30 (VZC/+ ; gZPG/+) males were sexed as pupae and allowed to eclose into a 25 cm × 25 cm BugDorm cage (MegaView Science co, Taiwan). Four failed to eclose, leaving 26 surviving males for the experiment. Female pupae of the wild-type strain G3 were sexed on the same day and allowed to eclose in a separate cage. The absence of contaminating G3 males was confirmed the next morning, and 176 females were mouth-aspirated into the cage containing the (VZC/+ ; gZPG/+) males. Female mosquitoes were allowed to mate for 4 nights, and were blood fed on day 5 until significant diuresis was observed. An oviposition site consisting of a Whatman® filter paper cone (90 mm, Grade 2, Sigma-Aldrich) within a urinalysis cup containing 80 ml deionised water was placed in the cage on day 7. The oviposition cup was removed on day 8, and larvae were counted and scored for transgene presence on day 9. Eggs and late-hatching larvae (none observed) were counted on day 11 and 12.

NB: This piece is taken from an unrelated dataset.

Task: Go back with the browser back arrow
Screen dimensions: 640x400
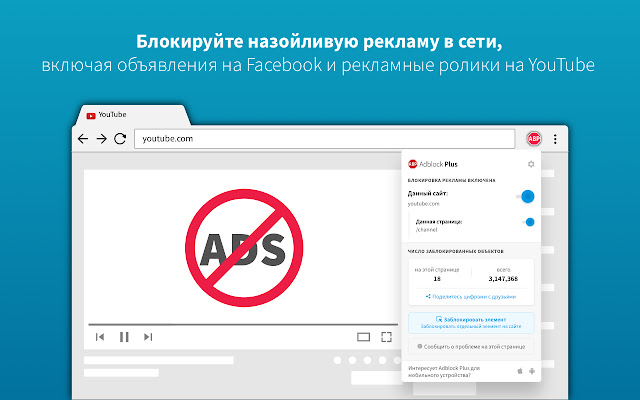Action: (83, 138)
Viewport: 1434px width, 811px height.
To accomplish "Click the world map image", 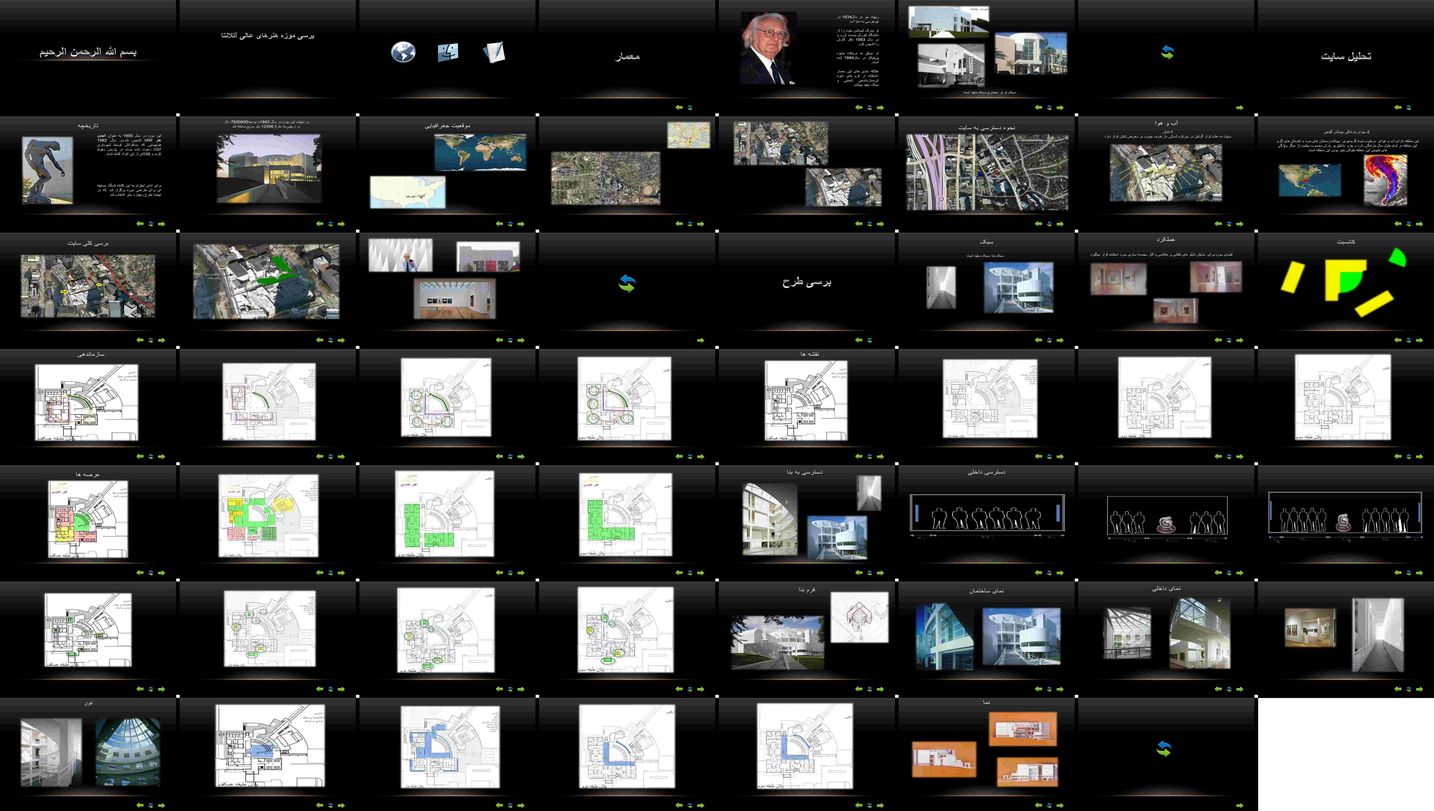I will click(480, 152).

Individual forced-mating assays

5 days-post eclosion, virgin males of respective genotypes and blood-fed virgin wild type G3 females were force-mated to guarantee paternity (method available at https://www.beiresources.org/MR4Home.aspx). In brief, males were anesthetized on ice, decapitated and mounted on the head of a pin while females were anesthetized on a nitric oxide pad (Inject + Matic). Copulatory behaviors were recapitulated by bringing the claspers of the male towards the gonotreme of the female. Male carcasses were saved for subsequent mutation analysis. Successful mating was confirmed by autofluorescence of the mating plug in the female atrium, detectable through the female cuticle under a fluorescent microscope using a GFP filter set (previously demonstrated in54), and females were isolated to oviposit within individual paper cups lined with filter paper and filled with 1 cm deionised water. The number of eggs laid and larvae hatched were counted from each female’s brood, and larvae screened for transgene fluorescence to determine paternity. Escapee larvae sired by genetically sterilized (VZC/+ ; gZPG/+) fathers were collected for subsequent sequence analysis.

Cage competition assays

(VZC/+ ; gZPG/+) Vas2-EYFP-negative males and wild-type G3 males and females eclosed into separate cages, and adults were mixed at 3 days old to allow mating in Bugdorm 4M2222 cages (24.5 cm × 24.5 cm × 24.5 cm). Control cages contained 100 G3 males; 100 age-matched females, and competition cages contained 90 (VZC/ + ; gZPG/+) Vas2-EYFP-negative males and 10 G3 males; 100 G3 females. At 6 days old, females were offered a blood meal for 20 min and males were removed. An oviposition site was provided to females at 8 days old and was removed when 10 days old, and eggs and larvae were counted on days 10 and 11, with larvae scored for genotype (and therefore paternity) by fluorescence. Fried’s Competition Index36 was calculated as ((HN − HO)/(HO − HS))*(N/S), where HN (normal) and HS (sterile) indicate hatch rates of eggs laid by females mated to either normal or sterile males, HO indicates the observed hatch rate of eggs laid by females in the competition assay, and N/S is the ratio of numbers of normal to sterile males (10/90 in our experimental design). A value either above 1 or below 1 indicates females are more likely to mate with (VZC/+ ; gZPG/+) Vas2-EYFP-negative males or wild-type G3 males, respectively.

Wing length measurement

Wings were dissected and imaged under brightfield illumination at 2.5X on a Leica M80 fluorescence dissection microscope fitted with a Leica DFC310 FX camera. Damaged wings were excluded. Images were scaled using a graticule and FIJI software66. Length measurements in millimeters were taken from the proximal wing notch to the point where the third wing vein reaches the distal tip of the wing (excluding wing scales).